Для цивилизованных стран безоговорочным является понимание того, что уголовный закон не может применяться к сферам морали, идеологии, вероисповедания, политики, а также не может в обычном режиме действовать в условиях природных и техногенных катастроф, в условиях других чрезвычайных ситуаций или реальной угрозы их наступления.
В цивилизованных странах считается недопустимым применять уголовный закон к случаям, которые охватываются понятиями экономический, хозяйственный, а также профессиональный риски. В частности, ясно, что не может подлежать уголовной ответственности, например, врач, который в нестандартной, тяжелой для больного ситуации, при отсутствии урегулированных методик и протоколов лечения, а иногда и лекарства, берет на себя ответственность и старается до последнего бороться за жизнь человека. Не подлежат уголовной ответственности за возможные ошибочные решения и действия государственных чиновников, инженеров и технологов, действующих в чрезвычайных условиях, например, после взрыва на Чернобыльской АЭС или после цунами этого года на Фукусиме-1 в Японии.

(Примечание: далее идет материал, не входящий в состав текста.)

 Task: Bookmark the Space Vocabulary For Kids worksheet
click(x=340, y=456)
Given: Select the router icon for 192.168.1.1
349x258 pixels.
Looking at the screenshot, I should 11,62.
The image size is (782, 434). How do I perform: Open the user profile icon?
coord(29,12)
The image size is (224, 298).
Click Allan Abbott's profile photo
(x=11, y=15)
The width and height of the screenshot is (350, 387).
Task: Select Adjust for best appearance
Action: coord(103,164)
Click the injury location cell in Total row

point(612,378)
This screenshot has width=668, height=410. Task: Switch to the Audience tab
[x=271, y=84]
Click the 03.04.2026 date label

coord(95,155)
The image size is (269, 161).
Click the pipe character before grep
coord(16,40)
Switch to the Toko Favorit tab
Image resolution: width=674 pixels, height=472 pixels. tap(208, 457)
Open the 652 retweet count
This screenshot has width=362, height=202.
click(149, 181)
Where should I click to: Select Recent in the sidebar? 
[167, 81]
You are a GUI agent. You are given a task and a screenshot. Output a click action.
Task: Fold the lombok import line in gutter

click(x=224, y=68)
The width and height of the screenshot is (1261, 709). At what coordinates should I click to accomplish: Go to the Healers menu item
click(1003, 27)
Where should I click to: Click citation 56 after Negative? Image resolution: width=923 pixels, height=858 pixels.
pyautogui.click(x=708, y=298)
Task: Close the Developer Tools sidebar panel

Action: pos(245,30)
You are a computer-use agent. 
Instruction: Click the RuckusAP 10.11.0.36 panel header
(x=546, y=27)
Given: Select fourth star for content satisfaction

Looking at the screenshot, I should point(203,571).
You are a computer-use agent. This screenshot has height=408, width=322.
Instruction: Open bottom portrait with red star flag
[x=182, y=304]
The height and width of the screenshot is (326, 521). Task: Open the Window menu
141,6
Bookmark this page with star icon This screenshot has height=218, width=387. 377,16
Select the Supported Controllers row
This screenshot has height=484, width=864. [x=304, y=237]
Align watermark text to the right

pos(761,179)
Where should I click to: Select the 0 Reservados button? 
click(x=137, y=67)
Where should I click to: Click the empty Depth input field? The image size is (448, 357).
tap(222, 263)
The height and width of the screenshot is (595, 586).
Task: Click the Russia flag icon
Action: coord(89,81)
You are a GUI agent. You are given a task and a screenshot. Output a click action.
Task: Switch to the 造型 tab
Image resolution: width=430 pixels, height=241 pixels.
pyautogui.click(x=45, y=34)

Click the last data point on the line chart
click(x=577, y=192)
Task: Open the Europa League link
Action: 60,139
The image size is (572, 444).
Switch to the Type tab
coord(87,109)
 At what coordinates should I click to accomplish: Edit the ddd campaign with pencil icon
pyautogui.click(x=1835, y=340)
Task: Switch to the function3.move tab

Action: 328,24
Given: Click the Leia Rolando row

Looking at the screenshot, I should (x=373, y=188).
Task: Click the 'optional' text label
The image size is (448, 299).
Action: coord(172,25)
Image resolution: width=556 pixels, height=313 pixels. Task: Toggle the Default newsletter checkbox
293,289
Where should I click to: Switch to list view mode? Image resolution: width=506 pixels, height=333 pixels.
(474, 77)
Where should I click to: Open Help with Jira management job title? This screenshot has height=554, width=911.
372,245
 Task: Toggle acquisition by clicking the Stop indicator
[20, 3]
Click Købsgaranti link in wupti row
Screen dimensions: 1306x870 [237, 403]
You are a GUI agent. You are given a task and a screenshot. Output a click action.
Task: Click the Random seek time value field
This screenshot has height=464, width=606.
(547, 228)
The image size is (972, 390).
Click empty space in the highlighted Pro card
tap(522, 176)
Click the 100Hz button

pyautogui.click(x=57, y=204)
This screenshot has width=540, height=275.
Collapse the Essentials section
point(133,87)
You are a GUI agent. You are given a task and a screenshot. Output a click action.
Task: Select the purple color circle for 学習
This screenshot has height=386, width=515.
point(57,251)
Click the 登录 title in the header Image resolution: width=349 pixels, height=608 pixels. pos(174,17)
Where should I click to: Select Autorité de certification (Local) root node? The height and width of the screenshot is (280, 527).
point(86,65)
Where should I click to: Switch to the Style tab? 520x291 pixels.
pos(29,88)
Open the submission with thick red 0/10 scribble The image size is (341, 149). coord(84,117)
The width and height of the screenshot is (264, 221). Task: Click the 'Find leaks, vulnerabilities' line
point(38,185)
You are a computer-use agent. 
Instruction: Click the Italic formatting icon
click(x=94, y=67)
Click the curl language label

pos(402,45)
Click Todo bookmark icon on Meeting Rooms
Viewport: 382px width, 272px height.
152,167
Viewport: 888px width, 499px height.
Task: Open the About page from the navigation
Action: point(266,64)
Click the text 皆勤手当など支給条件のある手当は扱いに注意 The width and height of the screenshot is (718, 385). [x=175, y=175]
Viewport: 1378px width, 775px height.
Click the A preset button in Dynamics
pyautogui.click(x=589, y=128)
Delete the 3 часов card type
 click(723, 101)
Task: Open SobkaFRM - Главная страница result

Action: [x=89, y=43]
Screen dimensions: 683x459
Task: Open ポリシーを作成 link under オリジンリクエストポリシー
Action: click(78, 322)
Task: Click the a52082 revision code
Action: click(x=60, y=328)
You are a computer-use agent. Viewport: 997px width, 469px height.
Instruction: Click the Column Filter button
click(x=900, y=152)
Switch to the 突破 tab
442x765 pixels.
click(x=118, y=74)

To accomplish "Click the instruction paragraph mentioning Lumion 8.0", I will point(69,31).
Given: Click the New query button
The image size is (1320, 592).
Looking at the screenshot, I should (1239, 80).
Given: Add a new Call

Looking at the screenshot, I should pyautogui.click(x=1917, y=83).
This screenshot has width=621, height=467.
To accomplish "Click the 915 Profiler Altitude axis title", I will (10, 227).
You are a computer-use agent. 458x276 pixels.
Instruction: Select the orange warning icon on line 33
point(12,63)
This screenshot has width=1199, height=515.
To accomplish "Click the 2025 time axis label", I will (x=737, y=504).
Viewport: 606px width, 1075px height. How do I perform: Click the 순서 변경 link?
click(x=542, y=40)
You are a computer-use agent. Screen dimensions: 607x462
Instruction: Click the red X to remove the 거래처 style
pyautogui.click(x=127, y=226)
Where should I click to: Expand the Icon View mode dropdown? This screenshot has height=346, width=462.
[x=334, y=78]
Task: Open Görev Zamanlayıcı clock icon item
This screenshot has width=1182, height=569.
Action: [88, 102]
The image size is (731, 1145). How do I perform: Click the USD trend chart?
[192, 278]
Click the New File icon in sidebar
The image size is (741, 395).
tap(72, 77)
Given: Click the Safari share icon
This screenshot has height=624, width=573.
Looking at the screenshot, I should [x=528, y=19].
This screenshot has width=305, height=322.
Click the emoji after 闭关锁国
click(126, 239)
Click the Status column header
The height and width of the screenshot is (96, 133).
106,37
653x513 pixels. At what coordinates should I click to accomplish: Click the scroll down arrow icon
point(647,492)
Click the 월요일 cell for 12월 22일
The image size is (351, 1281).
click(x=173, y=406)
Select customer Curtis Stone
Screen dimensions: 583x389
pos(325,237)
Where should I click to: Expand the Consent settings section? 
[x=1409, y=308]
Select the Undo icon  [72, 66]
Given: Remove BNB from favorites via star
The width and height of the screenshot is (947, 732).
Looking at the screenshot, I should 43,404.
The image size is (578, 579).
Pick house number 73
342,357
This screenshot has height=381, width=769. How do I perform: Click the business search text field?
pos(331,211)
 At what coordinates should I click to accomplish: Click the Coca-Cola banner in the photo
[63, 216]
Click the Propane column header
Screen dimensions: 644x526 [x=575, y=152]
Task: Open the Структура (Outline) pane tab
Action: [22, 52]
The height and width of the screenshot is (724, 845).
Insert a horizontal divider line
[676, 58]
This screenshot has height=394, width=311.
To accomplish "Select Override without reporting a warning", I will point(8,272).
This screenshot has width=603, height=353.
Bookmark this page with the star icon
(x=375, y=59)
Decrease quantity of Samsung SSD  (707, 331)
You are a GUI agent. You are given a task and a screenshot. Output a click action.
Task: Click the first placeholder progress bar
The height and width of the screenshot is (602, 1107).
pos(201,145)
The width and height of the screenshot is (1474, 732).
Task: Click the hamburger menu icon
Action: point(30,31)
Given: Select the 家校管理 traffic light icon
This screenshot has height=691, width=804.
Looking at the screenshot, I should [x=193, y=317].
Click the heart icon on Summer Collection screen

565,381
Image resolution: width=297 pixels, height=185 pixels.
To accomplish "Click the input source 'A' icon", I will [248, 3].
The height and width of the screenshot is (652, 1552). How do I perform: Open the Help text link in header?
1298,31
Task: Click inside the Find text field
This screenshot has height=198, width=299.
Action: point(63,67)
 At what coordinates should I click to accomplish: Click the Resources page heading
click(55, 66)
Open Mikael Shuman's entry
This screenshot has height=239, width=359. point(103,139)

Уголовный закон не применяется к сферам морали, идеологии, вероисповедания и политики по той простой причине, что у него нет и не может быть инструментов (мерила) оценивания человеческого поведения в этих сферах жизни. Уголовный закон не содержит ответа на вопрос, какая идеология лучше: лево- или правоцентристская, или у кого религиозные постулаты более правильные — у православных или мусульман. Уголовный закон не содержит ответа на вопрос, с какой страной надо вести переговоры относительно энергоносителей, а с какой — нет, с какой заключать соглашения, а с какой не заключать и почему.
Именно потому за нарушение моральных норм наступает моральная ответственность, за нарушение идеологических или религиозных постулатов — идеологическое или, соответственно, религиозное осуждение, за ошибочные или недоброкачественные политические действия и решения — политическая ответственность.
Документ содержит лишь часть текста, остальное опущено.